Regulators are looking to ensure that banks have adequate capital reserves to weather a financial crisis Reuters

The world's banking regulators are easing capital adequacy requirements for lenders in order to allow economic recovery to progress.

The Basel Committee, which is working to implement the Basel III directive by 2018, has initially set capital ratios at 3%.

Supervisors from the United States, Britain and elsewhere are pushing for a higher proportion, Reuters reported.

The ratio acts as a backstop to a lender's core risk-weighted capital requirements.
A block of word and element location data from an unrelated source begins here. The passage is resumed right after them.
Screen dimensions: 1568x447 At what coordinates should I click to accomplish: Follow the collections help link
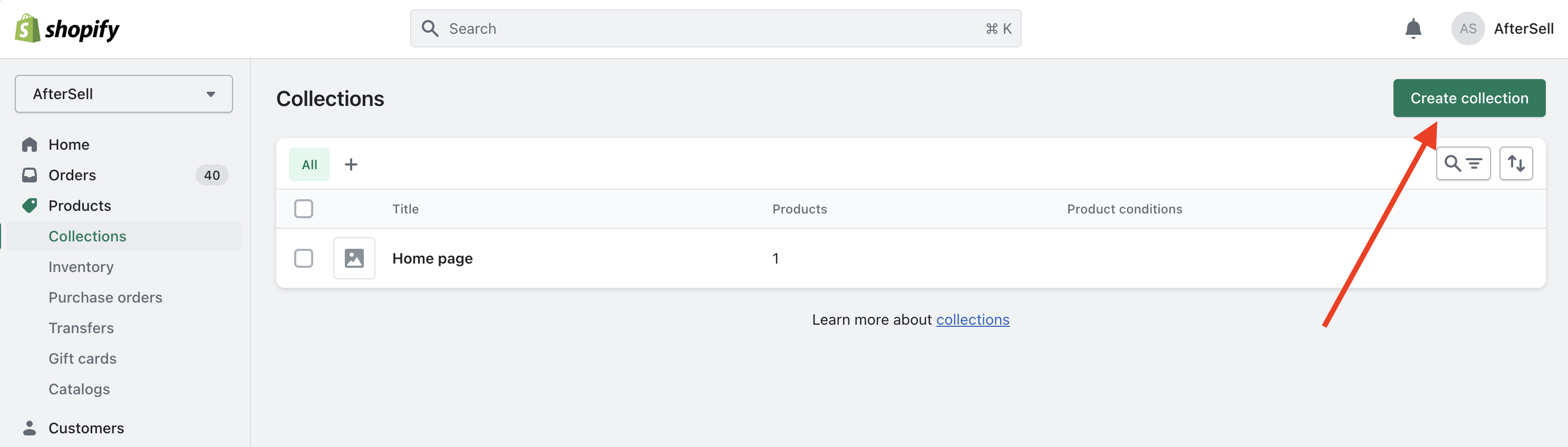click(972, 320)
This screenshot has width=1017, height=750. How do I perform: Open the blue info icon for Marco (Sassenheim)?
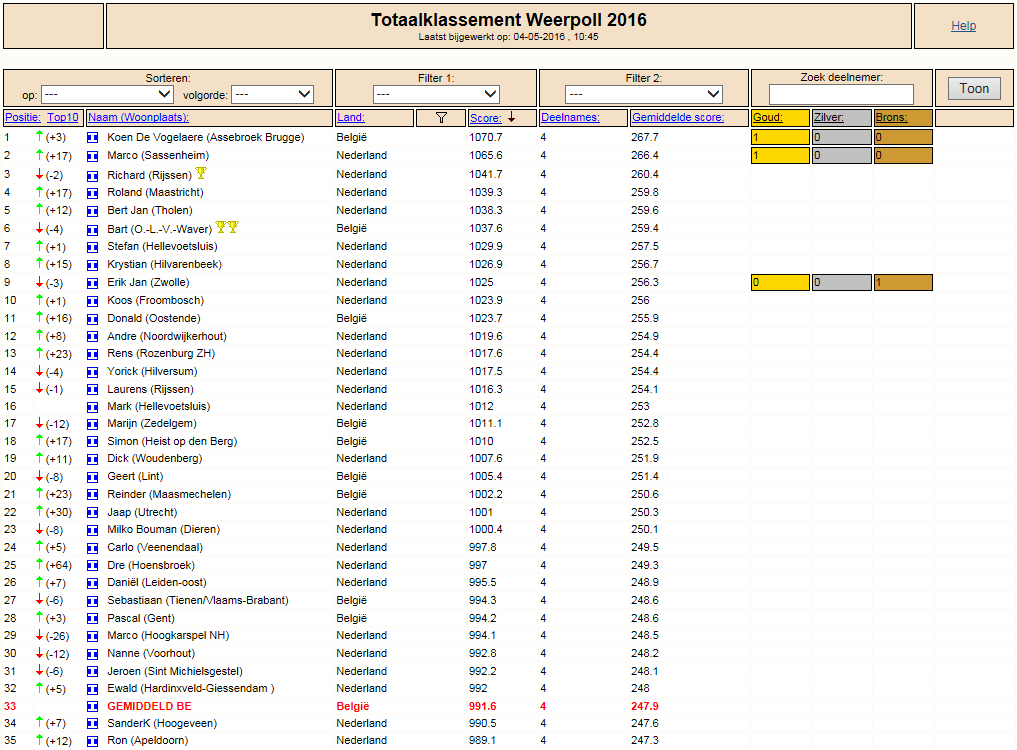[x=93, y=156]
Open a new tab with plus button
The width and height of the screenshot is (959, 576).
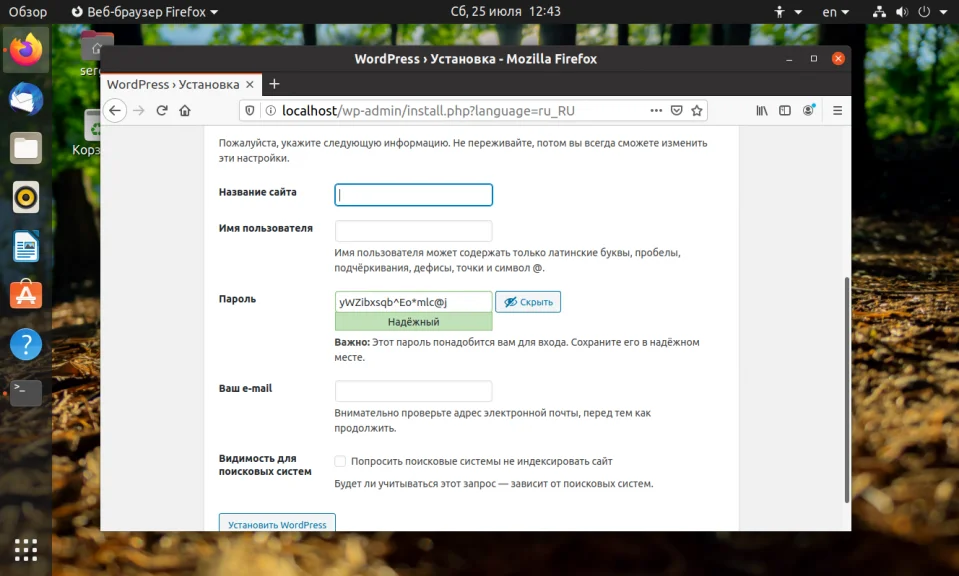(x=274, y=84)
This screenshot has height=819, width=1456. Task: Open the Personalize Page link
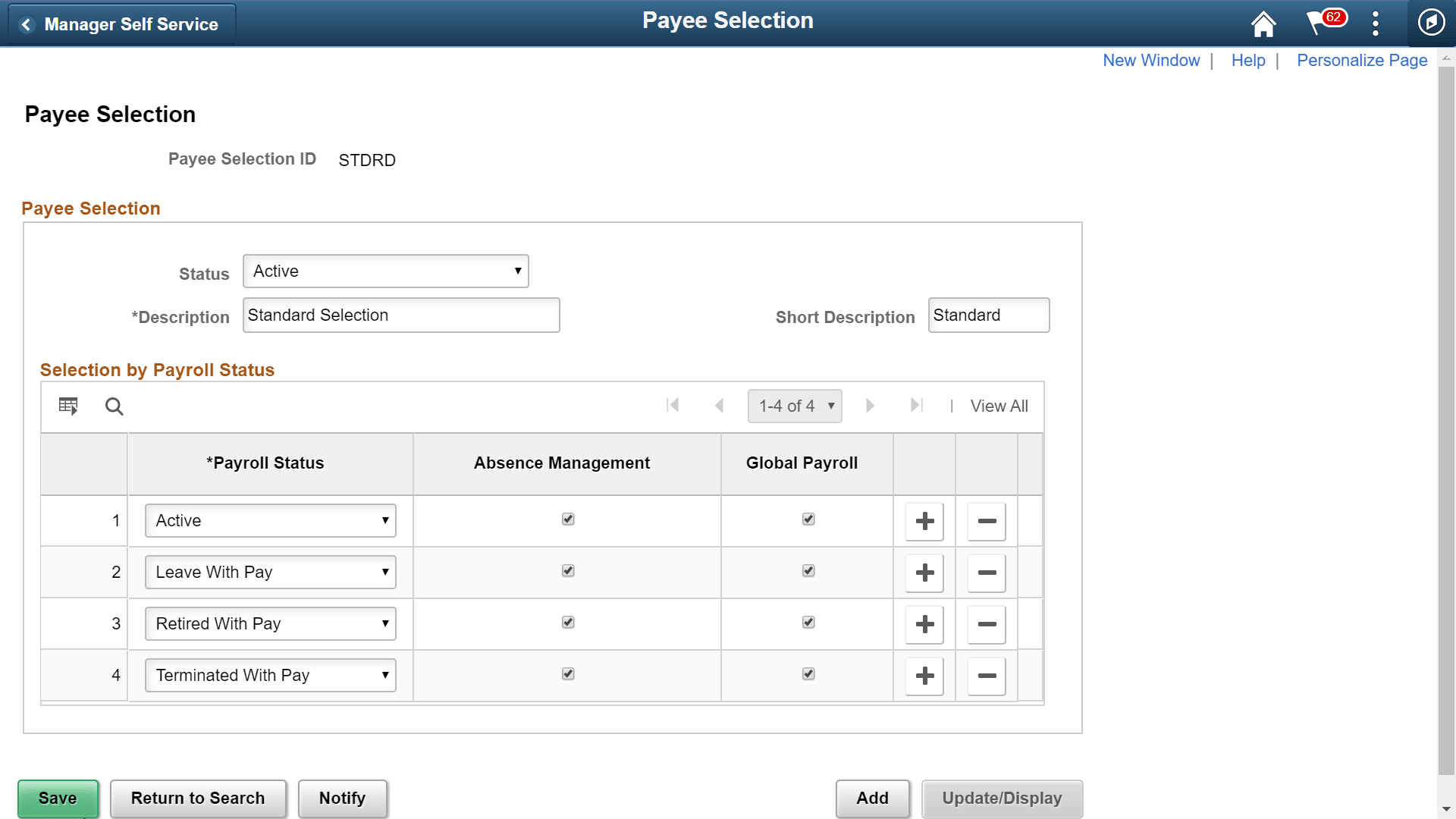click(1362, 60)
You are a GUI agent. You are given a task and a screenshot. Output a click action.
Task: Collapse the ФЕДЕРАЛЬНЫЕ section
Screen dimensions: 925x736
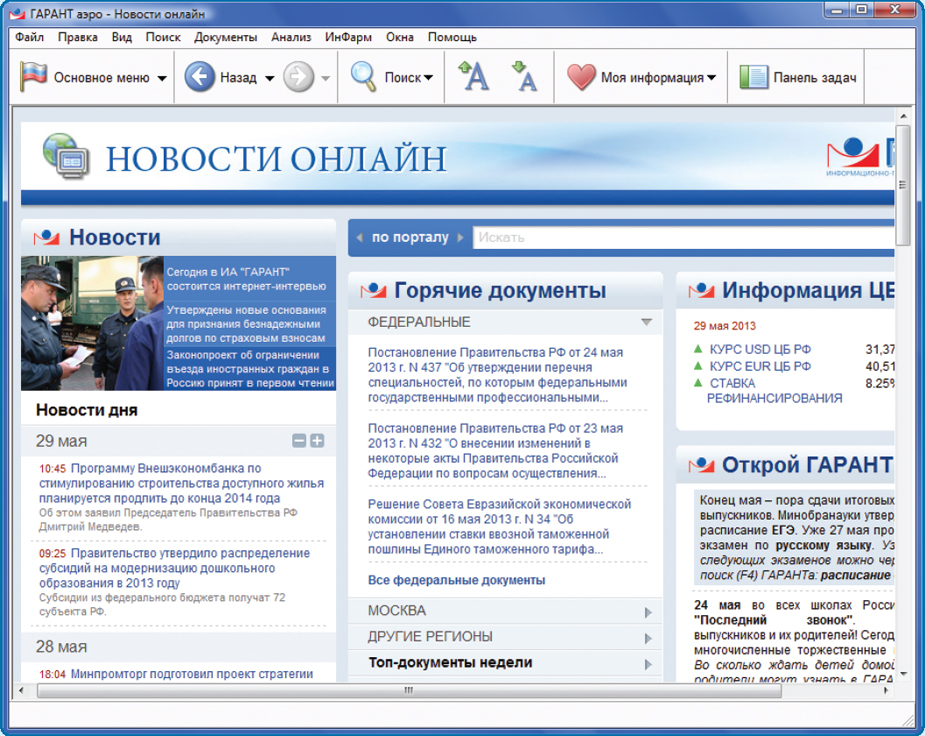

A ratio of 3% means a bank must hold capital equivalent to 3% of its total assets.

The meeting of Group of Governors and Heads of Supervision (GHOS) in Switzerland is chaired by European Central Bank President Mario Draghi.

So far no agreement on what the final required capital ratio will be has been reached.

"The final calibration, and any further adjustments to the definition, will be completed by 2017," the GHOS said in a statement after its meeting.

US banks have been pressed to have ratios higher than 3%; British banks have been asked to have ratios of 4%.

The Bank of England's director for financial stability Andy Haldane has called for simpler rules to work out how much capital banks should hold instead of relying on complex risk weightings.

The sort of assets to be included in banks' capital ratios has been a source of debate among central bankers.

Derivatives, for instance, can be accounted for on a net basis, rather than a gross basis, so removing any incentive to discard certain types of assets such as loans to companies.

This allows for a level playing field between US banks and their European counterparts.

The GHOS has revised another rule that should make short-term funding for banks easier, known as the net stable funding ratio (NSFR).

The NSFR is meant to ensure that banks have enough funding for one year; short term funding that was a prime factor in the credit crunch of 2007.

Certain of the changes are likely to ease the burden on deposit funded banks, but could be tougher on investment banks which are attuned to operating with short term funding.